Ciąg dalszy opowieści o załodze LM, nastąpi :)

Ten, co mnie widzi, ma mnie za wariata

Każdy potrzebuje aby ktoś go wysłuchał
Poczuć chce na głowie dobre ręce

Każdy potrzebuje by móc komuś coś powiedzieć
Tak jak w tamtej piosence


Siedzieliśmy wczoraj z Wojtkiem nad piwem marki Tyskie. Odbyliśmy przy tym chyba najfajniejszą rozmowę w życiu. Z zastosowaniem prostych słów. Decyzja zapadła. Zostawiamy wszystko i jedziemy do Spodka na Kult. Który to już będzie koncert? Setny? Kto by to liczył. Ważne, że po prostu będzie. Ważne, że znów usłyszę te same teksty, które sprawiły, że dziś jestem taki, a nie inny.
A Wojtek? To mój przyjaciel. Mam wielu przyjaciół, a każdy jest inny. Z Wojtkiem jednak specyficzna więź nas łączy. Ale o tym pisał nie będę, bo i tak niektórzy mają mnie za wariata, toteż ujawnienie informacji o naszych perypetiach, nie wpłynęłoby na zmianę tego stanu.

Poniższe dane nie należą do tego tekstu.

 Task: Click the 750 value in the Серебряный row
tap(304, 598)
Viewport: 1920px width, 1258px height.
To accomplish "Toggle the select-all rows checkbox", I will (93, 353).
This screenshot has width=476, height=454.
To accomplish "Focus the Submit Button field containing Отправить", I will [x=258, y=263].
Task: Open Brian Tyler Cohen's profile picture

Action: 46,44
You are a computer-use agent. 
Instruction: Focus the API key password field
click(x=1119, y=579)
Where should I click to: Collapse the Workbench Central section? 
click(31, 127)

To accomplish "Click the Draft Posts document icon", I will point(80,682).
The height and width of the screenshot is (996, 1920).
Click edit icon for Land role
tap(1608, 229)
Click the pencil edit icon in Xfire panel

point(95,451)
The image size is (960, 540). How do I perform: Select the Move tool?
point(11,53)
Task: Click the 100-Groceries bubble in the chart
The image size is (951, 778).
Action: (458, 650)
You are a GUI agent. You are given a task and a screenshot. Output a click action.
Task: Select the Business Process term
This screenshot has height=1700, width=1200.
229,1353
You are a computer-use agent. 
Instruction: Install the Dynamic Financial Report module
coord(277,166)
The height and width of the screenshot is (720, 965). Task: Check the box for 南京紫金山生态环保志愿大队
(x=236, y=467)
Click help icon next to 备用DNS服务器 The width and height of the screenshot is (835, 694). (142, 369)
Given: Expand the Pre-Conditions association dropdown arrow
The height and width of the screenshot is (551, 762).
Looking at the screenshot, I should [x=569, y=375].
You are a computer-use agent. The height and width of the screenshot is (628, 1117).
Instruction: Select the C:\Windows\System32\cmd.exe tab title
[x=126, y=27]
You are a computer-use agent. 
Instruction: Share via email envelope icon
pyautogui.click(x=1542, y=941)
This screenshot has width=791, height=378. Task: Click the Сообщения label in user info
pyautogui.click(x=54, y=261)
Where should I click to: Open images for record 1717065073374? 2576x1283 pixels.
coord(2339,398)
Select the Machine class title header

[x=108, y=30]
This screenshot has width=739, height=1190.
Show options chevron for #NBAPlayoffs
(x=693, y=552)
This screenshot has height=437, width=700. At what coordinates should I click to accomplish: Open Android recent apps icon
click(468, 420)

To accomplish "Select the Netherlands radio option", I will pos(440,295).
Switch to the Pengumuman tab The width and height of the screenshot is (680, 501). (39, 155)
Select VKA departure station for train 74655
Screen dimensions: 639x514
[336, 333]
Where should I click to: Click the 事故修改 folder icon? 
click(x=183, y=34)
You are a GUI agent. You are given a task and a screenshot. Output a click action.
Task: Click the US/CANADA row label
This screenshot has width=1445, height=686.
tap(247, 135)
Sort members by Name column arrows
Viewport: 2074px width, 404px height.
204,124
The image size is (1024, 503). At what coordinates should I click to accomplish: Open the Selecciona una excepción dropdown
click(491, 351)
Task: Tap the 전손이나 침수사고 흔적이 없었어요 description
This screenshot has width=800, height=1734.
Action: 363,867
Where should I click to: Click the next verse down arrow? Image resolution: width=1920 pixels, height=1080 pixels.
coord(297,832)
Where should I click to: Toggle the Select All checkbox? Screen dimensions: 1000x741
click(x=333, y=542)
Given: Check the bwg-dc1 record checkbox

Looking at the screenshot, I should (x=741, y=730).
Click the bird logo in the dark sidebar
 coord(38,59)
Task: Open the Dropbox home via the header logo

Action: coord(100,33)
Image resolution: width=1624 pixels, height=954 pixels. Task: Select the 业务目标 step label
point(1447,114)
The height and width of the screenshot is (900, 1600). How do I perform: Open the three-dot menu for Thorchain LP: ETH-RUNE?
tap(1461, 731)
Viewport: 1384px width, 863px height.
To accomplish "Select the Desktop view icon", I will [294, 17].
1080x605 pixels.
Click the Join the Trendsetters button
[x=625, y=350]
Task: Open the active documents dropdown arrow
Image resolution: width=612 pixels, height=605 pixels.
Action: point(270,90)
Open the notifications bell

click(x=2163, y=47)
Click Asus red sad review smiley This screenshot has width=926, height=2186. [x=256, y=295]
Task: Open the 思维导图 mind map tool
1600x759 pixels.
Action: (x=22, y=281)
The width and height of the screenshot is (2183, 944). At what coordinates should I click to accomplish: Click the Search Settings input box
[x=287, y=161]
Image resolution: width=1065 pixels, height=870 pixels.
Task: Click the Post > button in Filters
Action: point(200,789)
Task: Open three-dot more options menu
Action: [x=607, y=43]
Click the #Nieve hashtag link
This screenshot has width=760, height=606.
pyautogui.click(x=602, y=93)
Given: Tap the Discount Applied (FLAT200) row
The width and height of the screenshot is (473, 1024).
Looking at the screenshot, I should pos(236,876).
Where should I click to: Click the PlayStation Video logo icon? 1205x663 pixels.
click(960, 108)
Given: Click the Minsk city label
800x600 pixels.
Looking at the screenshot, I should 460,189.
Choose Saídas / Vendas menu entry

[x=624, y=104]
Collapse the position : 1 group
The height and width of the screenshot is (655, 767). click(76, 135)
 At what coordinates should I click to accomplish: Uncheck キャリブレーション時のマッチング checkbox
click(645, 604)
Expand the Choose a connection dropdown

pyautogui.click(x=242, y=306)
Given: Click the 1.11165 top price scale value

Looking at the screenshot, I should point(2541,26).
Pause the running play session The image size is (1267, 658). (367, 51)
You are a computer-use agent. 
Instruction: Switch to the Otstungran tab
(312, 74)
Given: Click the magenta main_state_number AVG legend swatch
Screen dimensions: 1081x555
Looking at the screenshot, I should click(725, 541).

Kto sam ten nasz największy wróg, a śpiewak właśnie był sam

Le Moor zagra 6 grudnia w krakowskim klubie Loch Ness. Cieszymy się z tego powodu raczej bardzo poważnie, bo gdyby wszyscy krakowscy Kolbuszowianie przyszli na występ nasz, to mielibyśmy pół Loch Ness gawiedzi znad Nilu. Zapowiada się fajna przygoda. Wyjazd z samego rana, próba, koncert, impreza, spanie w hotelu. Rokendrol! :)

Tak płonie serce moje, płonie całe ciało...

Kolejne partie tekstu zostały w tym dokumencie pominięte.